> _YOUR ASSIGNMENT_
Under this line are the records; repeat exactly the lines starting at the one containing "Click the margin divider handle on left" and ending at the one containing "Task: Click the current value under クラス", omitting pictures.

Start of DATA TO EXAMINE

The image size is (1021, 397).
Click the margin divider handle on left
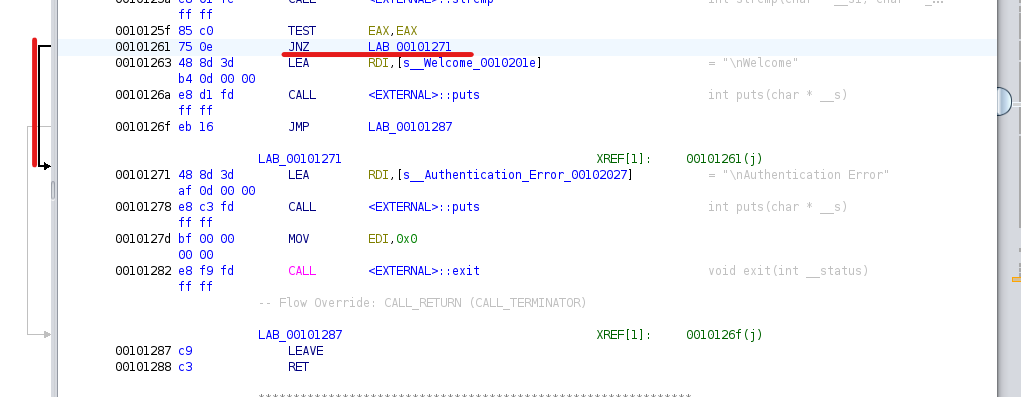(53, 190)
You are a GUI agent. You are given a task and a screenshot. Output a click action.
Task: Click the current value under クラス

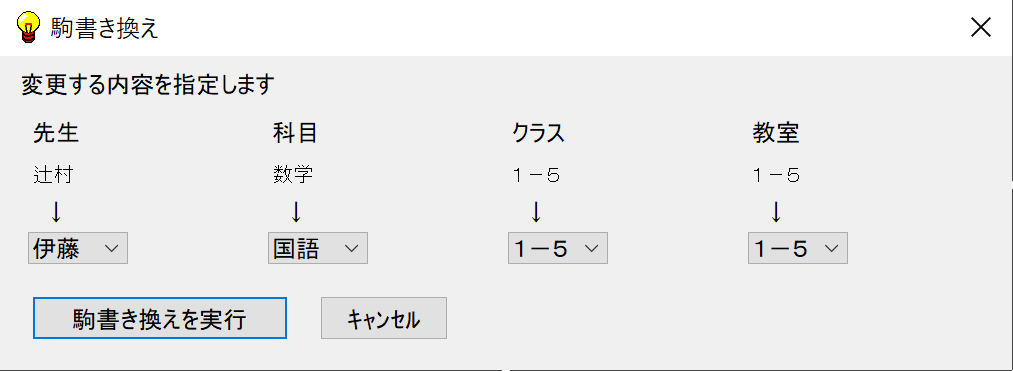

End of DATA TO EXAMINE
Start of DATA TO EXAMINE

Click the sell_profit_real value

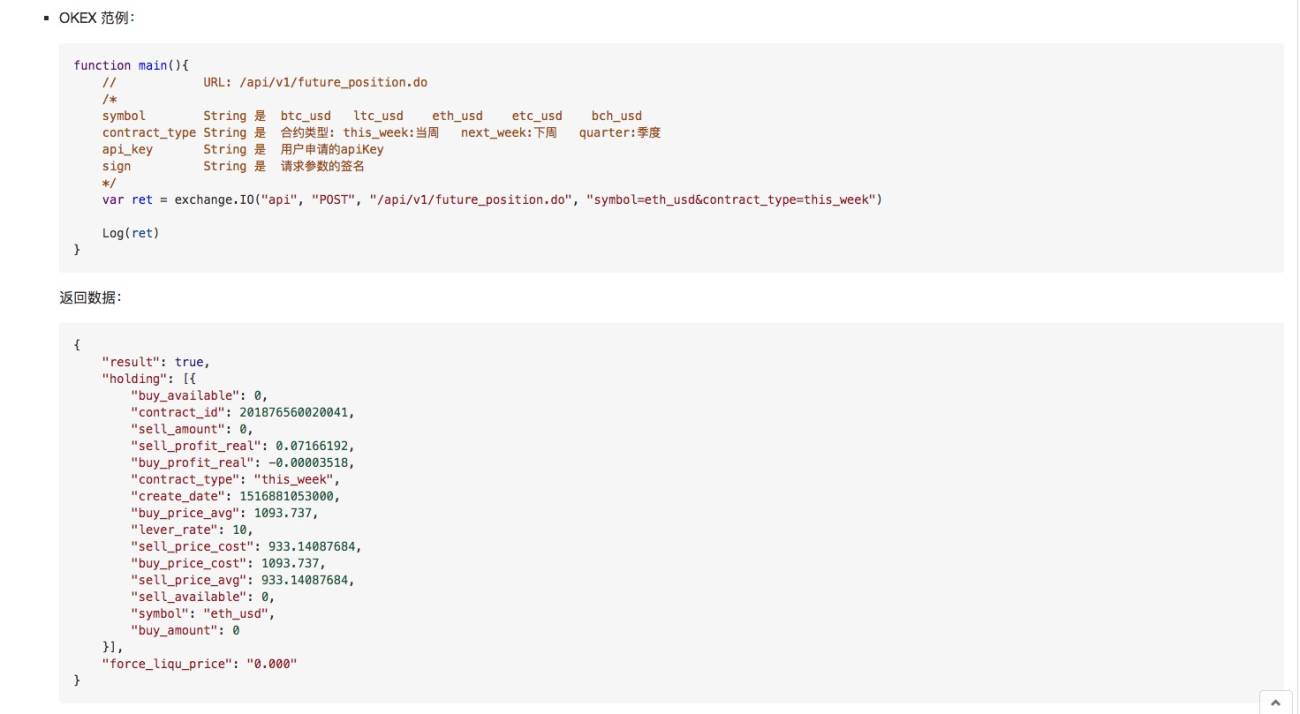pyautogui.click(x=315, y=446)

End of DATA TO EXAMINE

> _RESULT FOR THIS TASK_
Click the margin divider handle on left
(53, 190)
You are a GUI agent. You are given a task and a screenshot. Output a click action.
Task: Click the current value under クラス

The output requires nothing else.